Having heard that attack was the best defense, Kendra launched one. “If it’s money you want, Mama, I don’t have any. You’re fifty-two years old and healthy. I can’t support you and your habits, so you’ll have to work.”
“What?”
She screamed the word.
“That’s right, Mama. I can’t afford to pay for expensive meals for you and your girlfriends at the Willard Hotel. And I don’t appreciate your borrowing my next-to-last dollar under pretense of great need and then wining and dining your friends with it. I’m done. Finished. Period.”
“Don’t you even want to know that I hurt my back, and that I’ve been in and out of the doctor’s office?”
She didn’t believe it. “What’s the doctor’s name and phone number?”
“Are you saying you don’t believe me?”
“If a doctor treated you for back problems, I’ll pay him or her with a check, but I will not give you one dime.”
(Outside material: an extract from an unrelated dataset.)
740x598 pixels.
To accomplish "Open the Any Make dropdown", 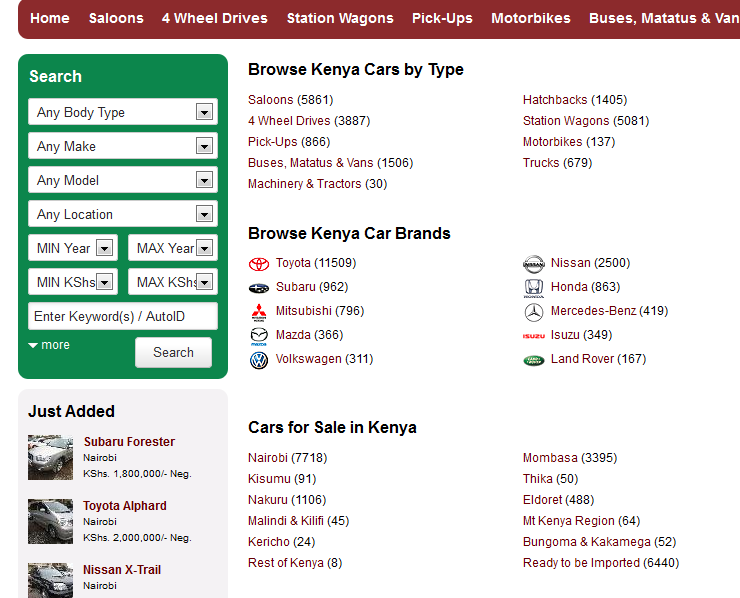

When the dial tone droned in her ear, she sagged in defeat. It was as if she didn’t have a mother. She put the cell phone away and walked back to her hotel. The only vacation she’d ever had, and Ginny’s call would forever mark Cape May as the place where she finally severed emotional ties with her mother. She’d be courteous to her, but she would not care what Ginny did or where she was. If Howard University wasn’t in Washington, she’d get a job in another city.
 
Three weeks after she found Clifton Howell’s iPhone, Kendra took a seat in the control room of Howell Enterprises’ Soft Music Studios, picked up a Buddy Guy CD, played “Early in the Morning,” and became a disc jockey.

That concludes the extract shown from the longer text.